**What you are asked to do**
Please transcribe exactly, and only, the lines of the data below between the line holding "You are a computer-use agent." and the line holding "Task: Expand the Player Performance section", inclusive.

**Records supplied**
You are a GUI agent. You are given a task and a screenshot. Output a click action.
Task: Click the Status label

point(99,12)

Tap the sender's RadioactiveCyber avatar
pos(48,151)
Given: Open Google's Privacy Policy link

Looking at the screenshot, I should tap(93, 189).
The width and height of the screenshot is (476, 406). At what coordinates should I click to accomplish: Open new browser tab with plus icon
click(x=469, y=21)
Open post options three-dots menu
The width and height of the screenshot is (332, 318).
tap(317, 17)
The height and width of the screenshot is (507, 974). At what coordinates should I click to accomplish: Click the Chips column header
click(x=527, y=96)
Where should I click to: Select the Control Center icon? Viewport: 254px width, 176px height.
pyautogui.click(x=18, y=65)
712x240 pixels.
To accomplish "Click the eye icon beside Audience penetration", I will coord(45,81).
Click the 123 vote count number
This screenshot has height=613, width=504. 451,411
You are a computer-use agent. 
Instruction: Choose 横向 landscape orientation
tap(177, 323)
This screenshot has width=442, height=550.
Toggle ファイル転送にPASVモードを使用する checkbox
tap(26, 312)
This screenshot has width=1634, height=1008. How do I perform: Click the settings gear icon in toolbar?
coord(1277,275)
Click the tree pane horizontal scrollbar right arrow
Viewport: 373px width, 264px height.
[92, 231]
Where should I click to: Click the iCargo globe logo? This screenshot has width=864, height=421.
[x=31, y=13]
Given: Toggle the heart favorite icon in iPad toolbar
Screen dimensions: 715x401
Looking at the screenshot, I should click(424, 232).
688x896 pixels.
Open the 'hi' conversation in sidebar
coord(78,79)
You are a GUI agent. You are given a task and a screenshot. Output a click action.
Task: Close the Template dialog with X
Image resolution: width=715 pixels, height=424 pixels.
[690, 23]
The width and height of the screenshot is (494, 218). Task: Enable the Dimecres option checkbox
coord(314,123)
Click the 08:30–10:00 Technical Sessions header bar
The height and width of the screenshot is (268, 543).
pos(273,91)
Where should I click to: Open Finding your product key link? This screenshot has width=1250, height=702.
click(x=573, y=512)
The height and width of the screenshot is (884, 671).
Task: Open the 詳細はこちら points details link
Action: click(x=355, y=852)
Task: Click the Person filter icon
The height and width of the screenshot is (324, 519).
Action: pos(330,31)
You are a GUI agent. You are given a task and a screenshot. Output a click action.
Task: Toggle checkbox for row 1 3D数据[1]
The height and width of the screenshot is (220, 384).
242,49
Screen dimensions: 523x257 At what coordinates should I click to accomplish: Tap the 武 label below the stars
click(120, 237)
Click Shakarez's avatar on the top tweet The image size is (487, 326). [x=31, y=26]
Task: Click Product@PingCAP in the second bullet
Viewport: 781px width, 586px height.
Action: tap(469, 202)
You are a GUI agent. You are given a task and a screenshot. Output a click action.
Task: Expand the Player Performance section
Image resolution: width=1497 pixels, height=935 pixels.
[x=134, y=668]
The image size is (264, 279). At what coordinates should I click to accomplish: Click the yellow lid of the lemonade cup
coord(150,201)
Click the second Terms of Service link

**Task output**
You are a computer-use agent. 
Instruction: Choose 横向 landscape orientation
tap(177, 323)
This screenshot has width=442, height=550.
Toggle ファイル転送にPASVモードを使用する checkbox
tap(26, 312)
This screenshot has width=1634, height=1008. How do I perform: Click the settings gear icon in toolbar?
coord(1277,275)
Click the tree pane horizontal scrollbar right arrow
Viewport: 373px width, 264px height.
[92, 231]
Where should I click to: Click the iCargo globe logo? This screenshot has width=864, height=421.
[x=31, y=13]
Given: Toggle the heart favorite icon in iPad toolbar
Screen dimensions: 715x401
Looking at the screenshot, I should click(424, 232).
688x896 pixels.
Open the 'hi' conversation in sidebar
coord(78,79)
You are a GUI agent. You are given a task and a screenshot. Output a click action.
Task: Close the Template dialog with X
Image resolution: width=715 pixels, height=424 pixels.
[690, 23]
The width and height of the screenshot is (494, 218). Task: Enable the Dimecres option checkbox
coord(314,123)
Click the 08:30–10:00 Technical Sessions header bar
The height and width of the screenshot is (268, 543).
pos(273,91)
Where should I click to: Open Finding your product key link? This screenshot has width=1250, height=702.
click(x=573, y=512)
The height and width of the screenshot is (884, 671).
Task: Open the 詳細はこちら points details link
Action: click(x=355, y=852)
Task: Click the Person filter icon
The height and width of the screenshot is (324, 519).
Action: pos(330,31)
You are a GUI agent. You are given a task and a screenshot. Output a click action.
Task: Toggle checkbox for row 1 3D数据[1]
The height and width of the screenshot is (220, 384).
242,49
Screen dimensions: 523x257 At what coordinates should I click to accomplish: Tap the 武 label below the stars
click(120, 237)
Click Shakarez's avatar on the top tweet The image size is (487, 326). [x=31, y=26]
Task: Click Product@PingCAP in the second bullet
Viewport: 781px width, 586px height.
Action: tap(469, 202)
You are a GUI agent. You are given a task and a screenshot. Output a click action.
Task: Expand the Player Performance section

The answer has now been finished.